Introduction:
Prostate cancer (PCa) is the second leading cause of cancer death in American men. Transrectal ultrasound (TRUS) guided prostate biopsy, the standard procedure for diagnosing PCa, involves tissue extractions. The microarchitecture of the biopsied tissue is afterwards visualized by histological or immunohistochemical procedures, and characterized by a Gleason score, a highly prognostic factor describing PCa aggressiveness. TRUS, despite its ability to delineate prostate contour, often struggles with low sensitivity in identifying cancerous tissues. Small yet clinically important tumors are frequently missed. To address these problems, preprocedural magnetic resonance imaging (MRI) has been integrated for targeted biopsies. Unfortunately, the availability of MRI is limited, and the imperfect co-registration between the preprocedural MRI and the real-time TRUS produces 10-20% false negative cases. Moreover, the diagnosis with experienced surgeons can be distinctive due to the small sampling volume. This project aims to develop a real-time, large-volume sensing or imaging technology capable of mapping the distribution of malignancies in the prostate, enabling more accurate biopsy guidance to ensure at least one sample is obtained from the region containing the most aggressive cancer.
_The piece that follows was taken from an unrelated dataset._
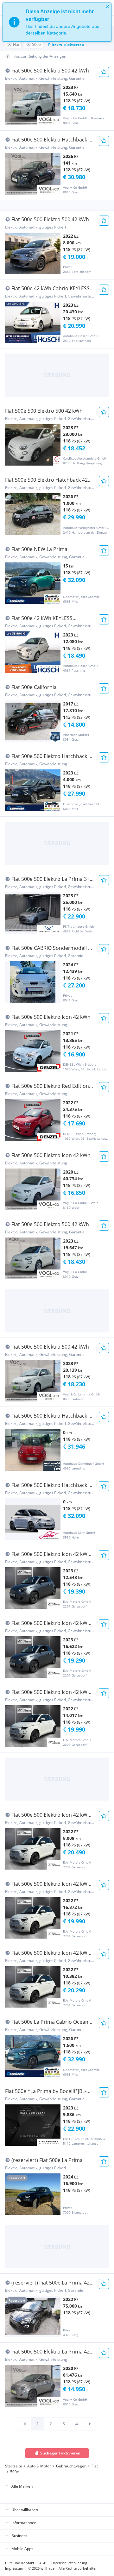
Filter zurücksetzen (66, 44)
Photoacoustic (PA) imaging and sensing combine optical sensitivity to tissue components and ultrasound (US) resolution to discern the microarchitectures formed by individual components. Most previous studies on optical or PA imaging of PCa have attempted transrectal imaging as well as transurethral illumination. However, due to the optical and acoustic attenuation, it is difficult to capture the high frequency signals encoding the microscopic architecture information at 10s of microns, which is the key diagnostic factor in Gleason scoring system. As a trade-off between invasiveness and diagnostic reliability, 1) we developed an interstitial measurement approach, where a needle PA sensing probe with identical dimensions as a biopsy needle is inserted into the prostate for PA measurements; 2) we also developed a PA spectral analysis (PASA) method to quantify the tissue microarchitecture information encoded in the measurements; 3) with a tunable laser, we are able to independently target and quantify the relative content of hemoglobin, lipid , collagen and cell nuclei, and averaged architectural dimensions formed by these tissue components, which are directly correlated with those described in the Gleason scoring system.
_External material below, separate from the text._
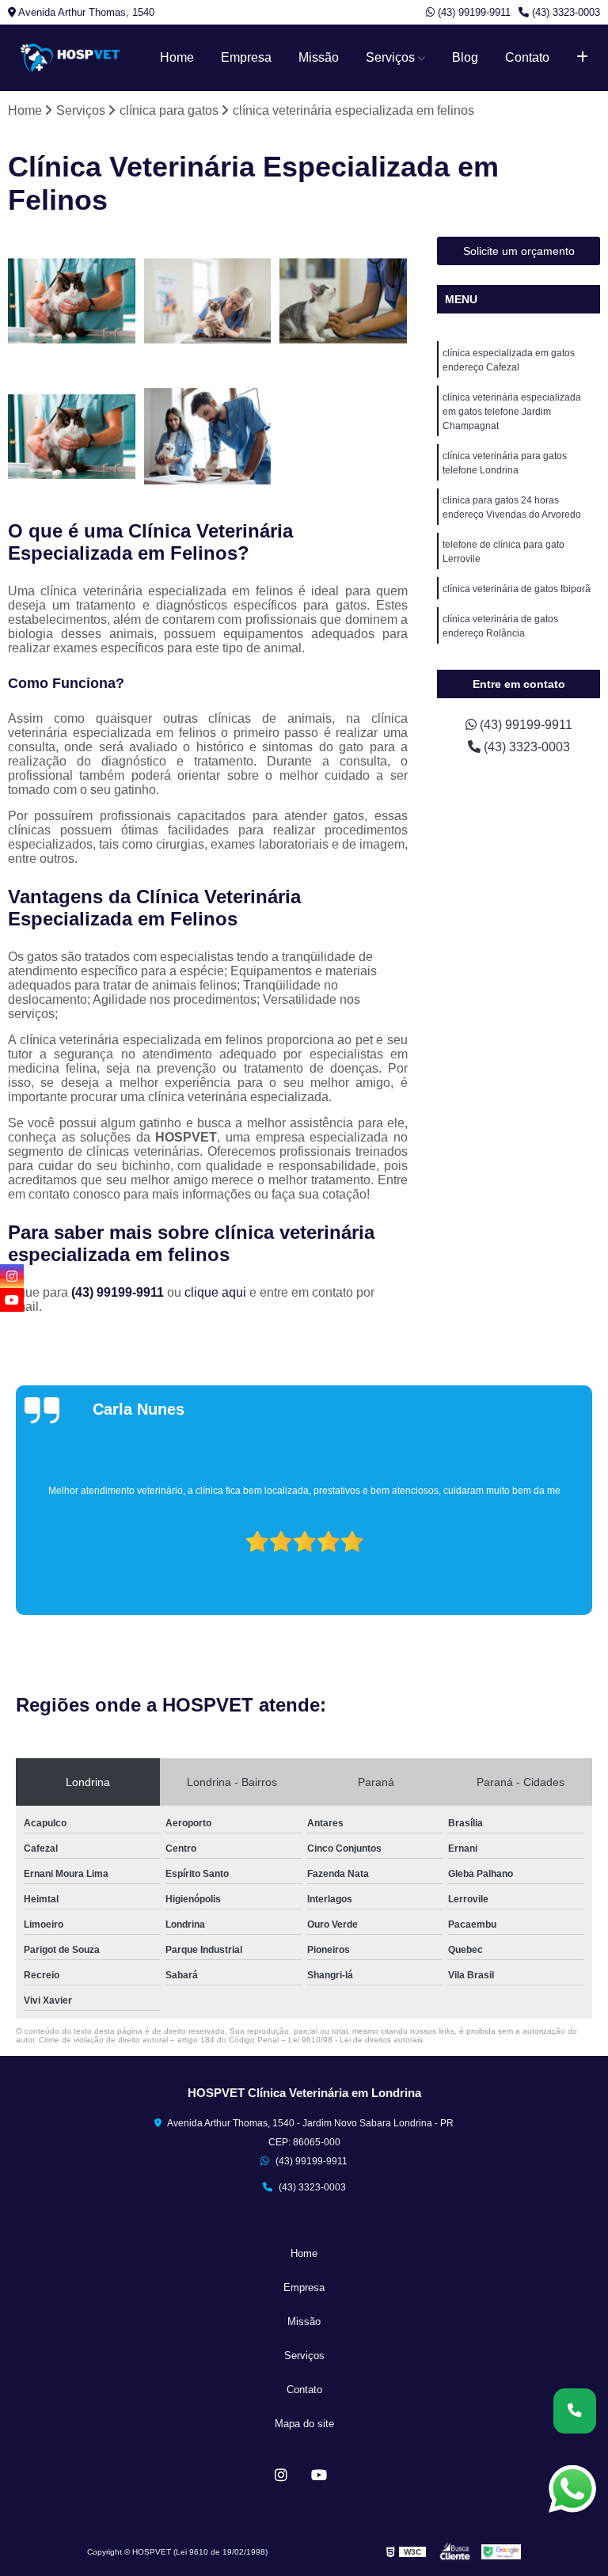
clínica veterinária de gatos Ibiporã (517, 589)
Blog (465, 57)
All-optical Sensing Probe, Control System :
Fig. 1 Design and Application of the all-optical sensing needle PA probe in human subjects. (a-d) Pictures of the 18G all-optical PA sensing probe. (a) Optical components without the needle sheath. FOD: Fiber optic diffuser. FOH: Fiber optic hydrophone. (b) Side view and (c) Top view of the functional segment of the needle probe in the red-dashed box in (d) with 700nm laser coupled into the needle. (e) The data acquisition system on cart. (f) A urological surgeon operating the needle probe during a biopsy procedure.
Example results:
Fig. 2 (a) Experiment setup simulating a US guided transperineal prostate biopsy. (b) Gross pathology by slicing the prostate into 4-5 mm thick samples. The blue spots are the spatial markers of the PA measurements. The 2D contours of the cancers were delineated. (c-e) are box plots showing the quantified spectral slopes of the three categories of tissues measured at the wavelength of 1220 nm, 1370 nm, and 266 nm, respectively. Median values are marked by red lines. (f-h) Representative histology photographs of the measured human prostate tissue samples, including a benign sample, a nonaggressive cancer tissue with GS=6, and an aggressive cancer tissue with GS=7. 100× objective magnification.
Fig. 3 2D PASA in a transgenic mouse model. (a)–(c) Gross pathology picture with prostate cancer progresses. (d)–(f) PA images of the prostates in (ac). The dotted line depicts the prostate contours delineated according to the photos in (a)–(c). (g)–(i) Pixel-wise PASA slopes overlaid on top of the prostate contours. (j)–(l) Hematoxylin and eosin (H&E) histology examples of the same prostates in (a)–(i). Scale bars in (a)–(i) and (j)–(l) represent 5 mm and 100 µm, respectively.